• **EXTRACT TO READ**:
Find out more about the techniques and materials I use for my creations…


For printing on the fabrics, I use a variety of techniques, although the ones I use most are ECOPRINT and the SHIBORI technique. My main aim is to create unique fabrics. Only material of vegetable origin, minerals and chemical toxin free, natural fibres are used in the creation process. From time to time I use dyes from insects, such as the cochineal.


Contact dyeing, also known as bundle dyeing or plant printing is an exciting contemporary natural dye technique, used to create unique print patterns on fabrics, without needing to extract the colouring pigments.

For this, fresh or dried flowers and leaves can be used, as well as vegetable materials to create designs that have been described as psychedelic and ethereal.

With Ecoprint, the natural pigments of leaves and flowers are used to print on the material. This is done by applying parts of the plants directly on to the material so that the shape of the leaves or petals is printed on.

Each printing is unique and the result depends on the dyeing power of each plant (which may even vary within the same species, depending on where it was taken from or when it was picked), how the leaves are placed on the material and the type of fabric being used. These unpredictable results are exactly what make this technique so great.

Shibori or Tie – Dye

Shibori o Tie -Dye In Japanese it means: twisting, tightening, pressing, tying, and it is a very old technique where certain areas of the tissue are “blocked” to prevent them from being dyed. This blocking can be done in different ways: knotting, tying, pursing, bending, rolling, pressing or sewing the fabric …

Through this technique it is possible to reserve certain parts of the fabric before subjecting it to the dyeing process. When the fabric is already dyed, these parts are stamped with their characteristic smooth contour designs and wrinkled texture.

• **DATA TO EXAMINE**:
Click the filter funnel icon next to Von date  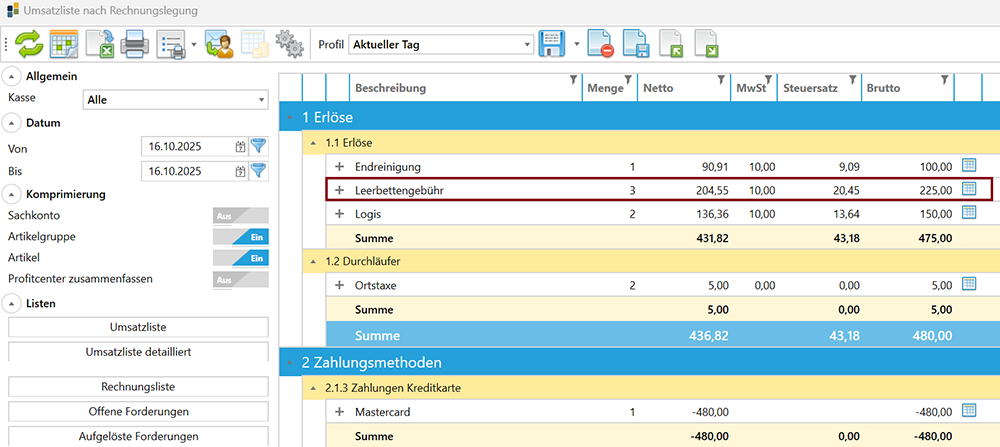259,146
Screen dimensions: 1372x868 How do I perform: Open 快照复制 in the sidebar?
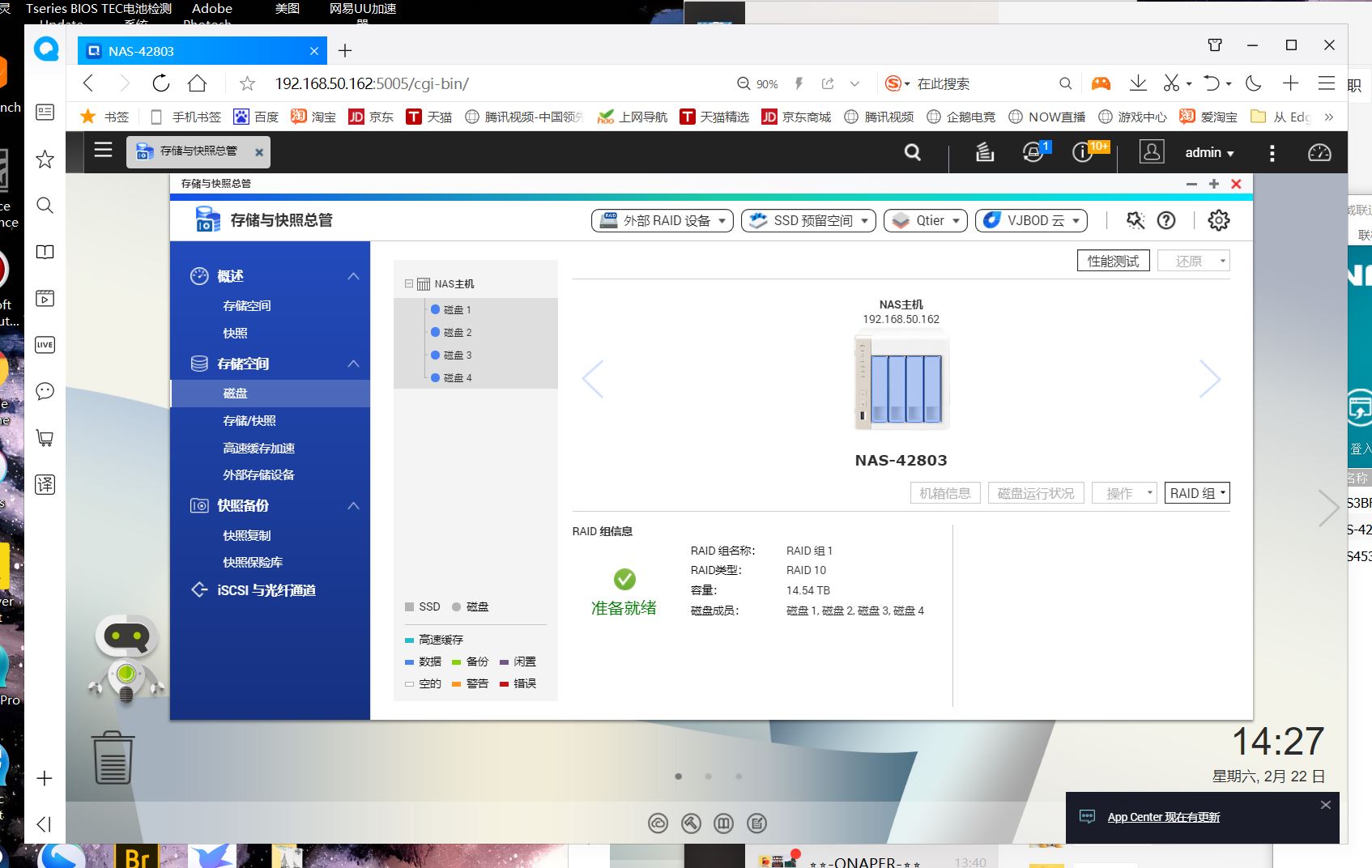(247, 535)
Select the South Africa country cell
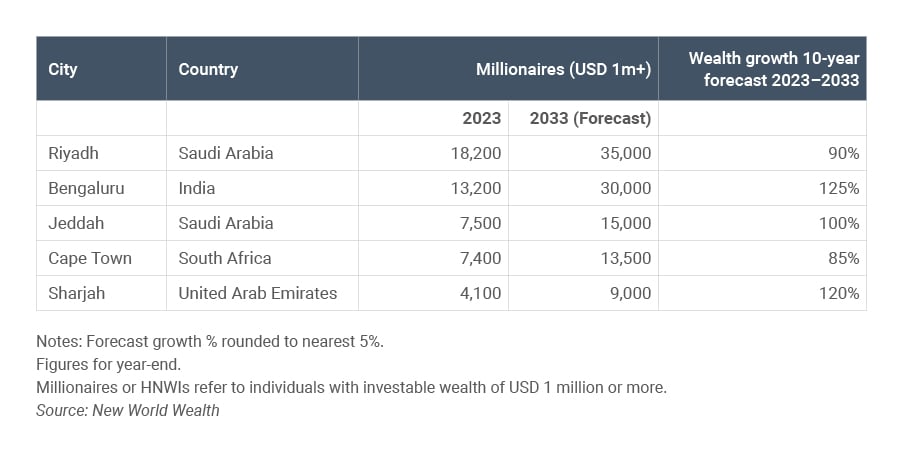The width and height of the screenshot is (905, 450). click(x=225, y=258)
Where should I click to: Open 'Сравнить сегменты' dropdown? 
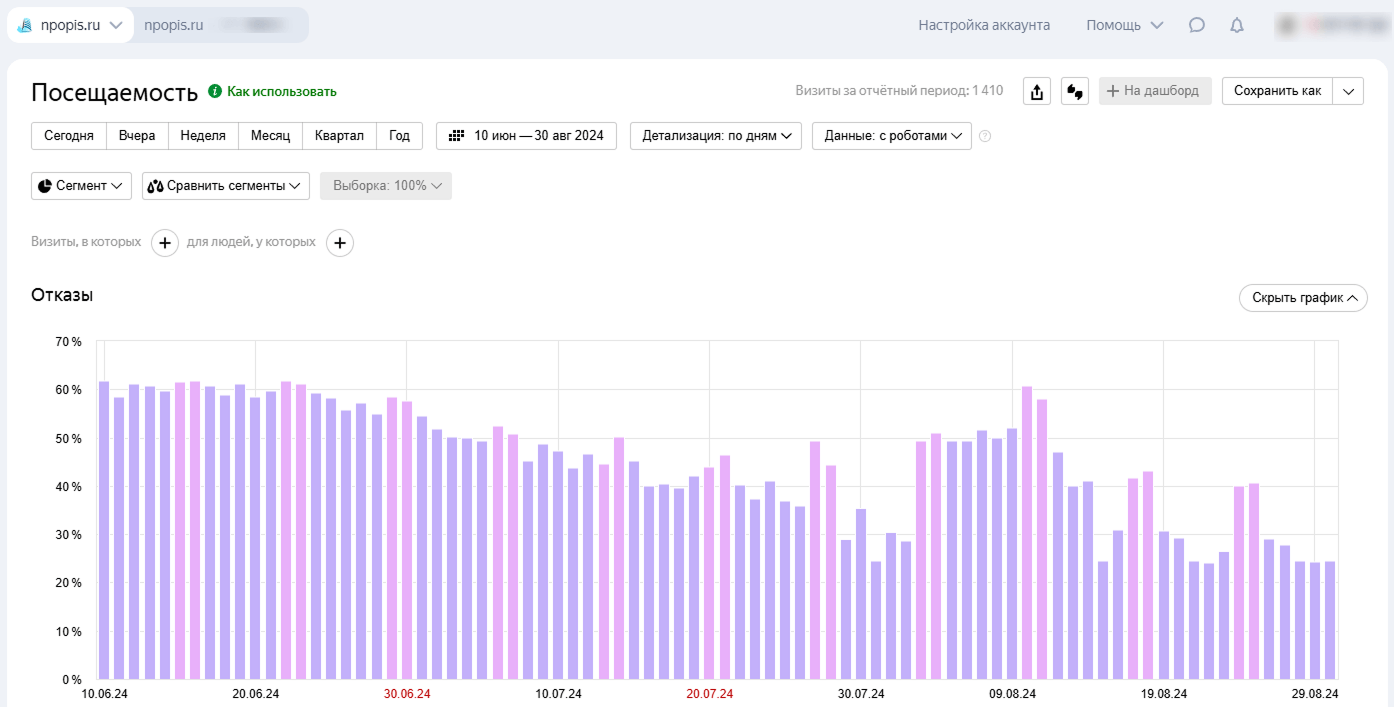pos(226,186)
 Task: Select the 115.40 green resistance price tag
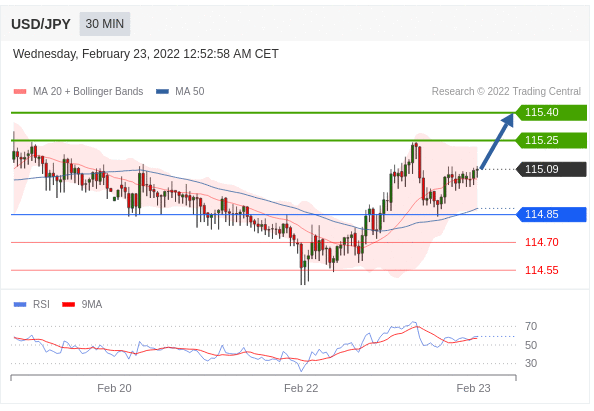pyautogui.click(x=551, y=113)
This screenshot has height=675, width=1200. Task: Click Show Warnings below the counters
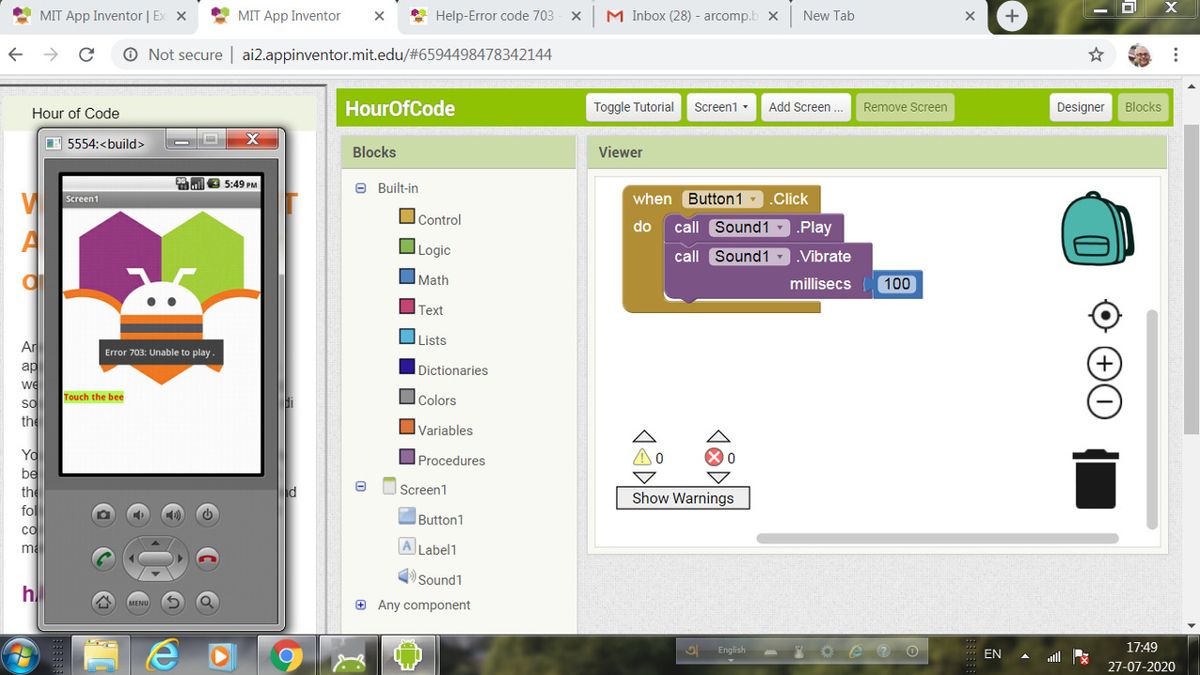coord(682,497)
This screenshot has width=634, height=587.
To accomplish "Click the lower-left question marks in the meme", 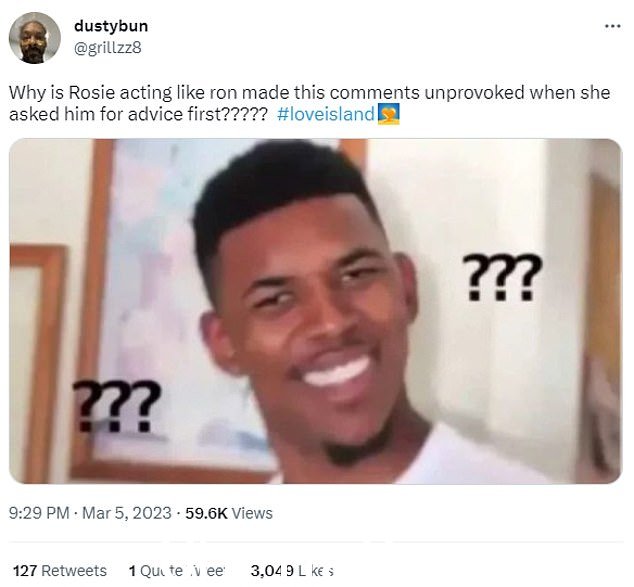I will (x=117, y=405).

• **WHAT YOU WILL DO**: According to the text on fabric-printing techniques, why does each Ecoprint come out unique?

• **WRITTEN RESPONSE**: The result depends on the dyeing power of each plant, which can vary even within the same species depending on where or when it was picked. It also depends on how the leaves are placed on the material and on the type of fabric used.